Abstract: Generalized Ray-Knight theorems for edge local times proved to be a very useful tool for studying the limiting behavior of some self-interacting random walks (SIRWs). Examples include some reinforced random walks, excited random walks, rotor walks with defects. I shall describe two classes of SIRWs studied by Balint Toth in mid-nineties - asymptotically free and polynomially self-repelling SIRWs - and discuss recent results (joint work with Thomas Mountford, EPFL, and Jon Peterson, Purdue University) which resolve an open question posed in Toth’s paper. We show that in the asymptotically free case the rescaled SIRWs converge to a perturbed Brownian motion (the result conjectured by Toth) while in the polynomially self-repelling case the convergence to the conjectured process fails in spite of the fact that generalized Ray-Knight theorems clearly identify the unique candidate in the class of perturbed Brownian motions. This negative result was somewhat unexpected. The question whether there is a suitable limit process in this case remains open.

Where: Kirwan Hall 3206

Speaker: Erik Bates (UW Madison) - https://www.ewbates.com/

Abstract: We consider the standard first-passage percolation model on Z^d, in which each edge is assigned an i.i.d. nonnegative weight, and the passage time between any two points is the smallest total weight of a nearest-neighbor path between them. This induces a random ``disordered” geometry on the lattice. Our primary interest is in the empirical measures of edge-weights observed along geodesics in this geometry, say from 0 to [n\xi], where \xi is a fixed unit vector. For various dense families of edge-weight distributions, we prove that these measures converge weakly to a deterministic limit as n tends to infinity. The key tool is a new variational formula for the time constant.

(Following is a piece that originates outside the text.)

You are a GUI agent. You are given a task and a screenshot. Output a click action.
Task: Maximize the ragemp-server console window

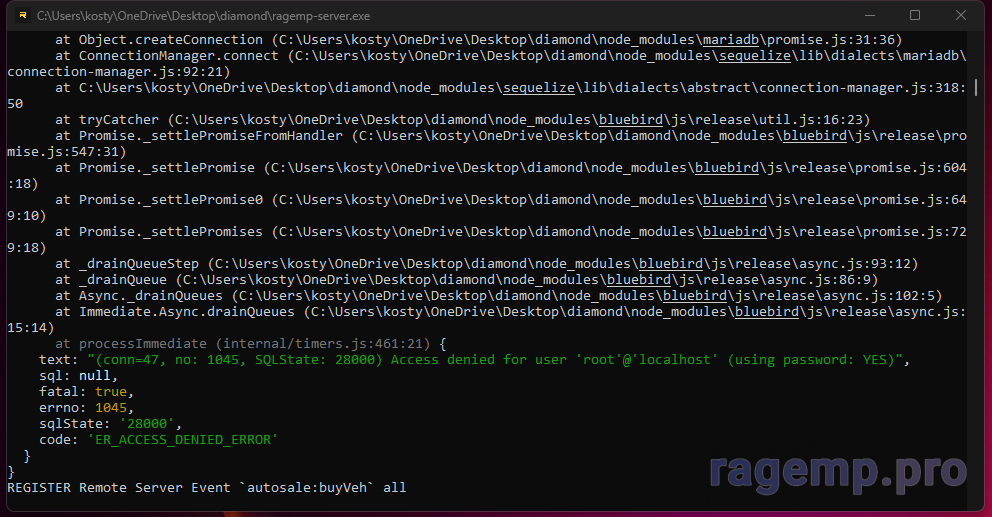[x=915, y=16]
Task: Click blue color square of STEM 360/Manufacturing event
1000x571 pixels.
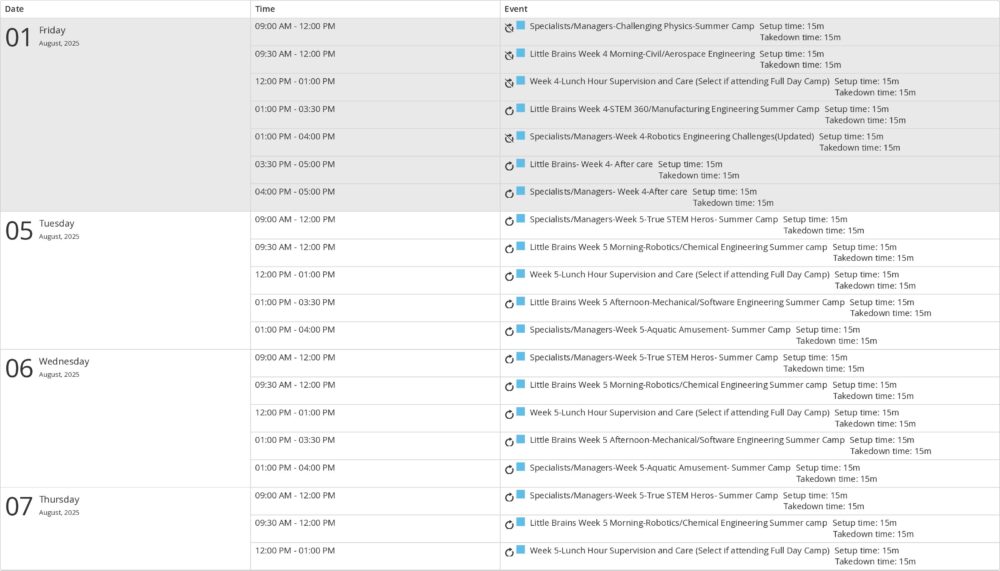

In this talk, I will derive this formula and discuss its implications for the convergence of both empirical measures and lengths of geodesics.

Where: Kirwan Hall 3206

Speaker: Zhipeng Liu (University of Kansas) - https://zhipengliu.ku.edu/

Abstract: In the recent twenty years, there has been a huge development in understanding the universal law behind a family of 2d random growth models, the so-called Kardar-Parisi-Zhang (KPZ) universality class. Especially, limiting distributions of the height functions are identified for a number of models in this class. On the other hand, different from the height functions, the geodesics of these models are much less understood. There were studies on the qualitative properties of the geodesics in the KPZ universality class very recently, but the precise limiting distributions of the geodesic locations remained unknown.

In this talk, we will discuss our recent results on the one-point distribution of the geodesic of a representative model in the KPZ universality class, the directed last passage percolation with iid exponential weights. We will give an explicit formula of the one-point distribution of the geodesic location joint with the last passage times, and its limit when the parameters go to infinity under the KPZ scaling. The limiting distribution is believed to be universal for all the models in the KPZ universality class. We will further give some applications of our formulas.

Where: Kirwan Hall 3206

Speaker: Yanir Rubinstein (UMD) -

Abstract: The talk will aim to give an exposition, accessible to both geometers and probabilists, of a fundamental

recent theorem of R. Berman with recent developments by J. Hultgren, that asserts that the

second boundary value problem for the real Monge–Ampere equation admits a probabilistic

interpretation, in terms of many particle limit of permanental point processes satisfying a

large deviation principle with a rate function given explicitly using optimal transport.

Time permitting, we will take the opportunity to present an alternative proof of the Berman-Hultgren theorem

that deals with all “temperatures” simultaneously instead of first reducing to the zero-temperature case.